Je devais avoir quatre ans lorsque le tsar russe rendit visite à notre empereur François Joseph. Ils traversèrent aussi Budapest.

Ma sœur Mici et moi nous promenions un après-midi avenue Andrássy avec notre demoiselle allemande, lorsqu’un cri lointain attira mon attention. Les gens se rassemblèrent des deux côtés de la chaussée. Deux murs longs et beaucoup trop hauts pour moi se formèrent, tout au long, jusqu’à la Place Deák, derrière des cordons de police. Le hurlement se rapprocha.

« L’empereur et le tsar arrivent, en carrosse », criaient des gens excités depuis les portes des boutiques, d’où tout le monde se ruait dans la rue.

Nous fûmes aussi pris de cette fièvre et nous commençâmes à jouer des coudes avec notre maladroite demoiselle allemande pour assiéger le mur humain et trouver une fente pour passer devant – vu notre taille modeste c’était notre seul espoir d’apercevoir la scène.

Mais il était impossible de se faufiler dans ce compact haut mur humain, personne ne se souciait de nous, ceux de derrière se dressaient sur la pointe des pieds sans se retourner, ceux qui étaient mieux placés nous repoussaient.

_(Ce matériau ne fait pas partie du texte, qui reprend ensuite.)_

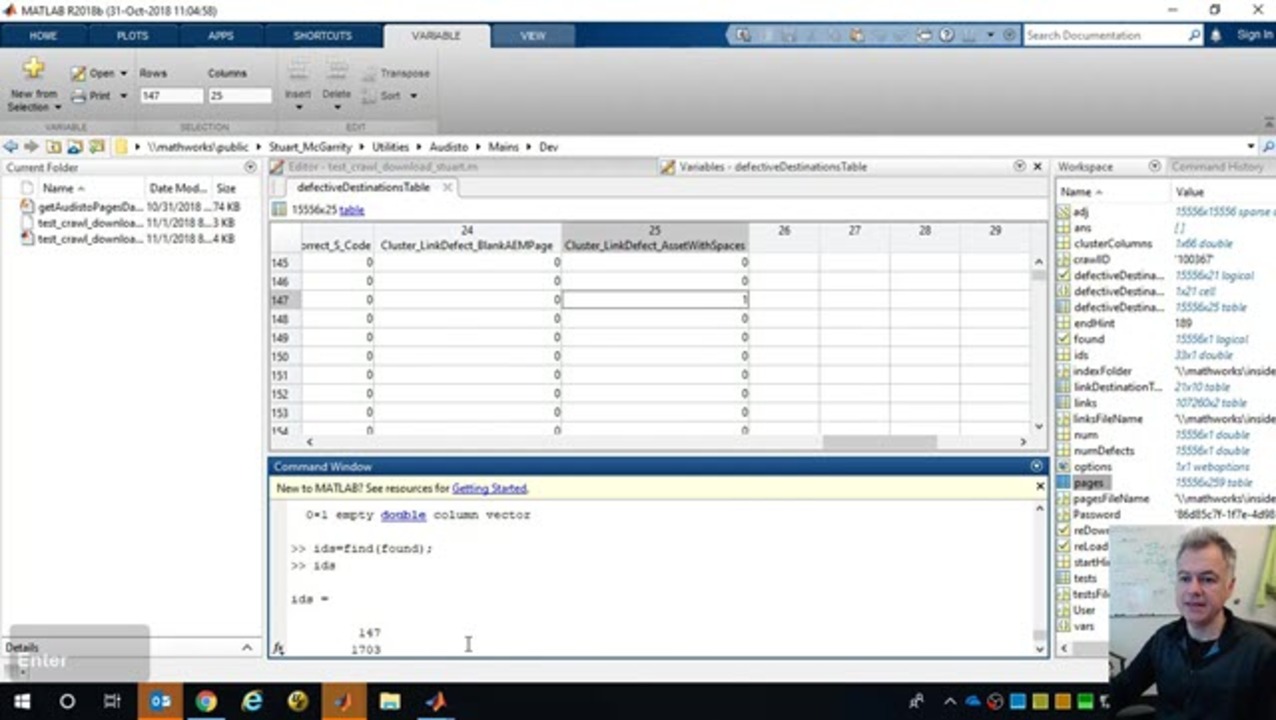Viewport: 1276px width, 720px height.
Task: Open Google Chrome from the taskbar
Action: [x=206, y=701]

Et les cris se rapprochaient, on entendait déjà le cahotement des voitures et les hourras à faire trembler le ciel, pendant que nous trois, tels des rats désespérés, nous courions en tous sens derrière le mur, dans l’espoir d’un trou et de voir quelque chose. Moi j’étais particulièrement abattu à l’idée de ne pas apercevoir le tsar russe dont j’entendais l’existence pour la première fois, mais j’ai aussitôt senti qu’il s’agissait de quelque chose d’énorme, de puissant et de merveilleux, dont il n’y a qu’un seul, que l’on ne peut croiser au mieux qu’une fois dans la vie, et pour moi c’était l’unique occasion.

Rien à faire, le mur ne s’ouvrait pas et moi j’étais très petit. Les vivats parvinrent à notre niveau, nous nous démenions dans un dernier effort sans espoir – les cris déchaînés étaient tout proches, j’entendais de tout près le cortège d’honneur qui filait à deux pas, et pourtant je ne pouvais rien voir d’autre que le dos du boucher rouge écrevisse d’avoir trop crié. J’ai même tenté à la dernière minute de grimper sur son dos pour gagner de la hauteur, mais il s’est secoué et je suis tombé par terre.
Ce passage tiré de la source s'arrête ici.